Unlike with gateways that have a public endpoint to send RAV requests to, the only way to get RAVs from consumers is by "talking" to them directly. We therefore envision roughly the following architecture for this:
flowchart TB
subgraph Indexer
fis[Firehose Indexer Service]
f[Firehose]
end
subgraph Consumer
fc[Firehose Client]
fnc[Firehose Network Client]
end
fc -- Firehose requests --> fnc
fnc -- Data stream --> fc
fis -- Authorization response, receipt & RAV requests --> fnc
fnc -- Authorization request, receipts & RAVs --> fis
fnc -- Firehose requests --> f
f -- Data stream --> fnc
f -- Report bytes sent/read --> fis
How does this work in practice?
- Firehose Client wants to stream some data and makes requests to a local Firehose Network Client.
- Firehose Network Client picks an indexer to use and opens a payment connection with its Firehose Indexer Service.
- Firehose Indexer Service decides whether it still owes the consumer some data from a previous receipt.
- If yes, it sends an authorization message back that includes a Firehose URL and auth token.
- If no, it sends a receipt request back. Once it gets a receipt from the Firehose Network Client, it sends the authorization message.
- Firehose Network Client opens the data connection and starts streaming data from the indexer's Firehose.
- Firehose Indexer Service tracks the bytes served to the consumer against the latest receipt it has received.
- When it has served the data corresponding to the receipt amount, it requests another receipt.
- Firehose Indexer Service also
- periodically checks how much collateral the consumer has remaining. If this ever goes to zero, it instructs the Firehose to terminate the data connection.
- periodically checks whether it needs a RAV from the consumer. When it does, it sends a RAV request to the consumer and waits for a RAV. If it doesn't get one back in a certain time frame, it instructs Firehose to terminate the data connection.
Proposal
We propose that TAP agent serves a gRPC API for Firehose Indexer Services but also Subgraph Indexer Services to connect to. This API could look as follows:
service TAPAgent {
rpc PayerStatus(PayerStatusRequest) returns (PayerStatusResponse);
}
message PayerStatusRequest {
bytes payer_address = 1;
}
message PayerStatusResponse {
bytes payer_address = 1;
bytes remaining_collateral = 2;
optional bytes rav_request = 3;
}
Using this, different indexer service implementations can:
- Decide when to stop serving a consumer (e.g. when their remaining collateral goes to zero).

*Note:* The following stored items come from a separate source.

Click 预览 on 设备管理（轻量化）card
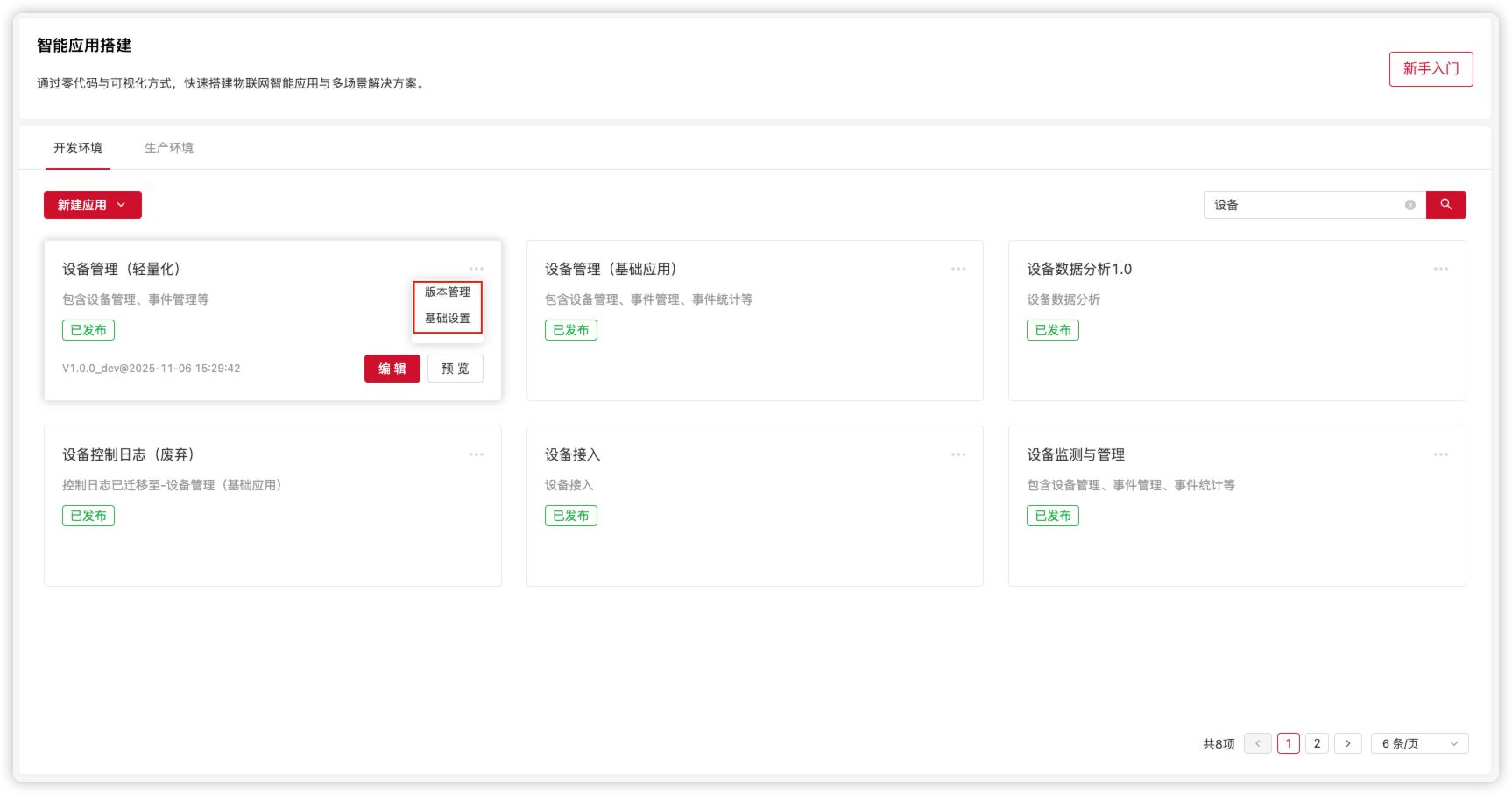 pyautogui.click(x=455, y=369)
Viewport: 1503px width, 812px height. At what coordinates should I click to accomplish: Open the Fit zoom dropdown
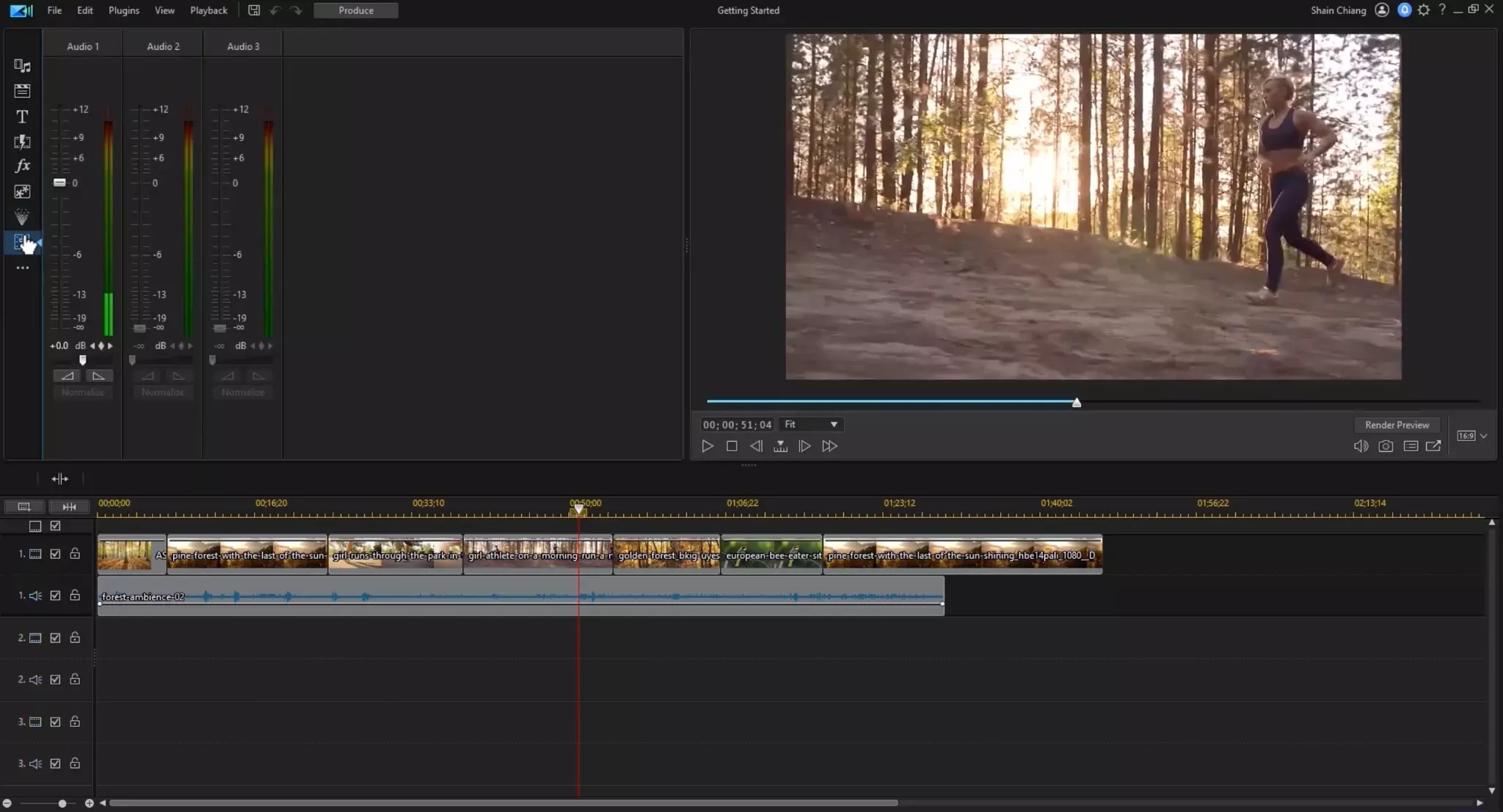click(x=811, y=424)
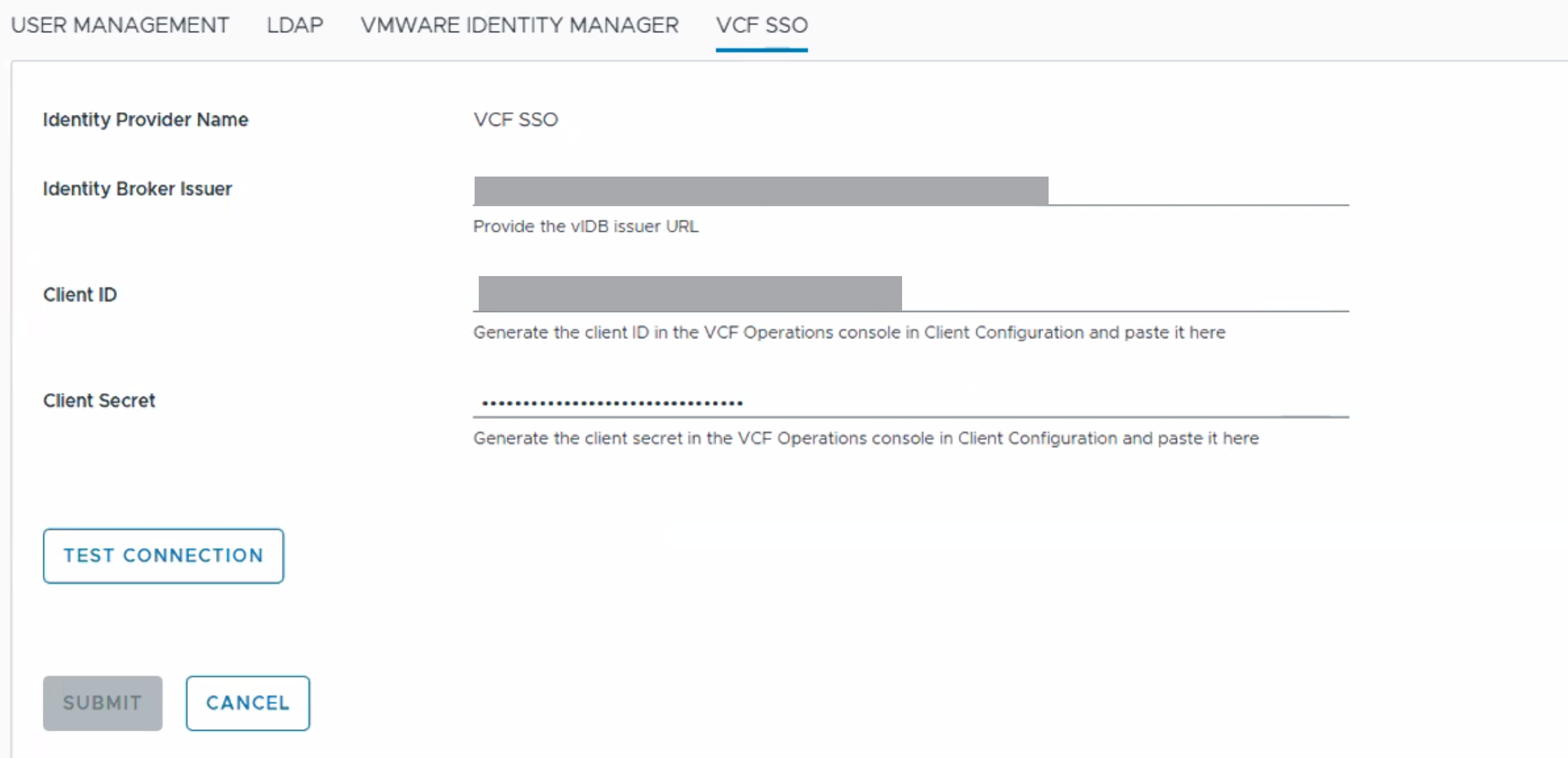This screenshot has width=1568, height=758.
Task: Click the redacted grey block in Client ID
Action: point(690,294)
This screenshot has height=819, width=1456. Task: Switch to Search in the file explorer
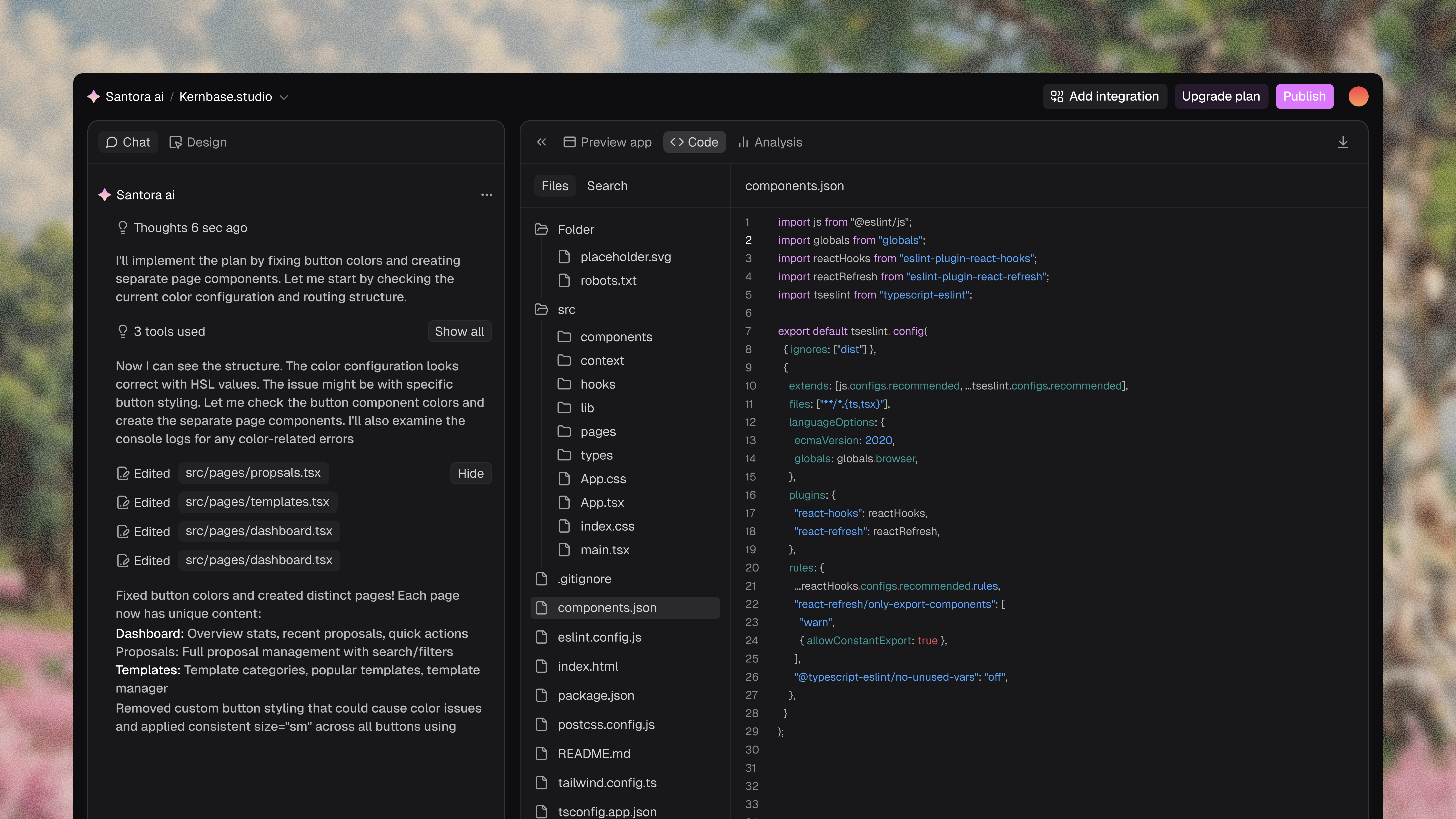(607, 185)
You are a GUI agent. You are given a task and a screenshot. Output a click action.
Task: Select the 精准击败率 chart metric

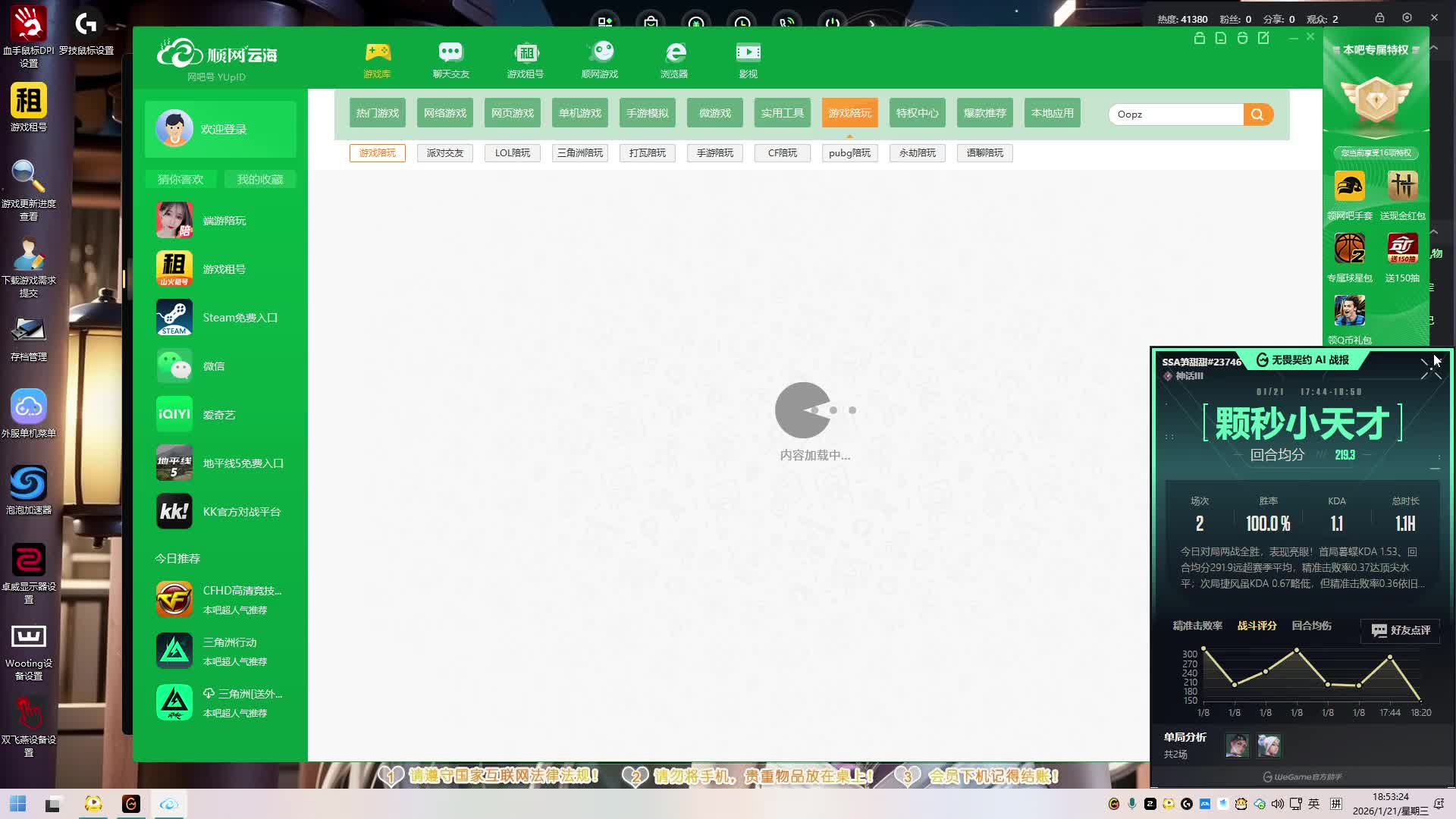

- Forward RAV requests to the consumer whenever necessary.
The subgraph indexer service could use this by periodically checking the payer status for all gateways it has interacted with. If a RAV is required for any of them, it could then send that request to their aggregator endpoint. This way, TAP agent would not need to know anything about gateways and their URLs.
The Firehose indexer service could use this by periodically checking the payer status for all consumers that have a payment connection open with the indexer. It can forward RAV requests to them via these payment connections.
Alternative considerations
- The above gRPC API may not be ideal for performance reasons. I (Jannis) am not a gRPC/protobuf expert. Perhaps a stream would be better instead of a request/response pattern? 🤔
Additional context
- It may make sense to also use this gRPC API between the subgraph indexer service and TAP agent. The way that could work is that the subgraph indexer service would be the one to have awareness of what gateways exist and what their RAV endpoints are. It could then periodically poll the TAP agent for whether it needs a RAV from any of the gateways, and take action accordingly. This way, the TAP agent would not have to be aware of gateways at all and the way Firehose indexer service, subgraph indexer service and others obtain RAV requests would be uniform.